Search the entries below for the word "tree" and copy every line where it appears.
§
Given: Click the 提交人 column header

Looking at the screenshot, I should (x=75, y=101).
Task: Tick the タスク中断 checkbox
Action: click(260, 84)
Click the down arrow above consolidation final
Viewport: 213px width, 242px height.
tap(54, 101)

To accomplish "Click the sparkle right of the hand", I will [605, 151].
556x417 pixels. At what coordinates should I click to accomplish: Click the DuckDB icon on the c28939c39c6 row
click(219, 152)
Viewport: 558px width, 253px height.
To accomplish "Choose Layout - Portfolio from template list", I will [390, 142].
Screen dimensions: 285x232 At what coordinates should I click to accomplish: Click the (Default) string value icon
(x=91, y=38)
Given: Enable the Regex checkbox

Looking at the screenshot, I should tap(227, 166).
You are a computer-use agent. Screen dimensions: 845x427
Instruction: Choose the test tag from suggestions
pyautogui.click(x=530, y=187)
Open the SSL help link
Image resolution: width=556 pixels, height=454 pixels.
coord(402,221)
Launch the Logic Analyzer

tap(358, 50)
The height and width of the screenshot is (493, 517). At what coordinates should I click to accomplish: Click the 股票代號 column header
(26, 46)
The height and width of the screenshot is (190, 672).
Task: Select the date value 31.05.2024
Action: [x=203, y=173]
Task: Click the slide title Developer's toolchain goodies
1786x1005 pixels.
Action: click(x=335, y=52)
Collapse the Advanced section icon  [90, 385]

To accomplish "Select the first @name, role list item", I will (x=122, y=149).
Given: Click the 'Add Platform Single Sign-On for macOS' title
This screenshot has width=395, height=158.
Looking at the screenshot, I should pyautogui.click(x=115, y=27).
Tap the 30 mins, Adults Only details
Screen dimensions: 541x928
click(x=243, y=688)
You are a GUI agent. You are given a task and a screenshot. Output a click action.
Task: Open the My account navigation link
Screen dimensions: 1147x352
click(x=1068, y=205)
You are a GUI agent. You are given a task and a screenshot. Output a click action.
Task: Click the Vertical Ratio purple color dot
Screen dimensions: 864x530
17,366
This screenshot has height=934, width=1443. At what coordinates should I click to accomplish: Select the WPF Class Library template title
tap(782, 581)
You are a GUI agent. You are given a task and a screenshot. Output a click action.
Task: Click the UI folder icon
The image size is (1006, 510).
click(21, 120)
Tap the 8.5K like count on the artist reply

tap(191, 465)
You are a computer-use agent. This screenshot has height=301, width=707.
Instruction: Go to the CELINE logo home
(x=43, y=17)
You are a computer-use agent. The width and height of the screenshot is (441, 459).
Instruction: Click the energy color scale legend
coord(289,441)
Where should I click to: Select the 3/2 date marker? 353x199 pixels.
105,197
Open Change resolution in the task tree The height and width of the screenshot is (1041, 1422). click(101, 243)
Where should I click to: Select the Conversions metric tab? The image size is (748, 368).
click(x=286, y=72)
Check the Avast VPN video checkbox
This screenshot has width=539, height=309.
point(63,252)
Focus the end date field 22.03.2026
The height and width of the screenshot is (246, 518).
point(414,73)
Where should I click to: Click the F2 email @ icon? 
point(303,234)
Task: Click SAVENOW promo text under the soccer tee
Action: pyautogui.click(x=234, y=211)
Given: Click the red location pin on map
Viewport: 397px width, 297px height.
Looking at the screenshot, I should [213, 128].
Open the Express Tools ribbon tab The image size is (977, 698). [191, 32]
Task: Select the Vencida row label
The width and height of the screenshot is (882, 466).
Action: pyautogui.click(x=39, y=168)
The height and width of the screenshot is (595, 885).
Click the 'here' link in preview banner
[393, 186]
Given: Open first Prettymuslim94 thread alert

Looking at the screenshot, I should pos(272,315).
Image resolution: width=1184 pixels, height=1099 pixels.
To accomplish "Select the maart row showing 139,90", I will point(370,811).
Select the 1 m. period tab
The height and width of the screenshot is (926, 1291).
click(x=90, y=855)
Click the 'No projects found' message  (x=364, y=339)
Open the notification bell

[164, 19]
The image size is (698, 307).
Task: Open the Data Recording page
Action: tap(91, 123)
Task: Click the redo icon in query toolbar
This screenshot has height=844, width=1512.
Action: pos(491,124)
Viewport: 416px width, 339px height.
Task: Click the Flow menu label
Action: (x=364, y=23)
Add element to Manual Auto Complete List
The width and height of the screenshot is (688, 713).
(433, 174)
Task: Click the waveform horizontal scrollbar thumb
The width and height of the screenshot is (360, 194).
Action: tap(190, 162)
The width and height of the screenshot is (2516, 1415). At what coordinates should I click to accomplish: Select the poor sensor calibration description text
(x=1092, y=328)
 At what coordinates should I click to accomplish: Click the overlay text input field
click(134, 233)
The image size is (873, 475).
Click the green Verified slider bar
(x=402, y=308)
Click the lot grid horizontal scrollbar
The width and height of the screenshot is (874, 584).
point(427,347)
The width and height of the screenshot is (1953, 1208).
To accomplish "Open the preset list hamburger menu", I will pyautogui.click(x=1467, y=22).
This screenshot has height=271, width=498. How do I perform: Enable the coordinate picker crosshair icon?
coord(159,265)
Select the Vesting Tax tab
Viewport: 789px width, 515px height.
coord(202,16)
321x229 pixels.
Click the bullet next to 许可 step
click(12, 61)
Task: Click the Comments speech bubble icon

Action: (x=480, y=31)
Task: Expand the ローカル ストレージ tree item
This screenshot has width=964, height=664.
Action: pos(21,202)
§
_SOLUTION TO THIS TASK:_
Open Change resolution in the task tree The height and width of the screenshot is (1041, 1422). click(101, 243)
Task: Expand the ローカル ストレージ tree item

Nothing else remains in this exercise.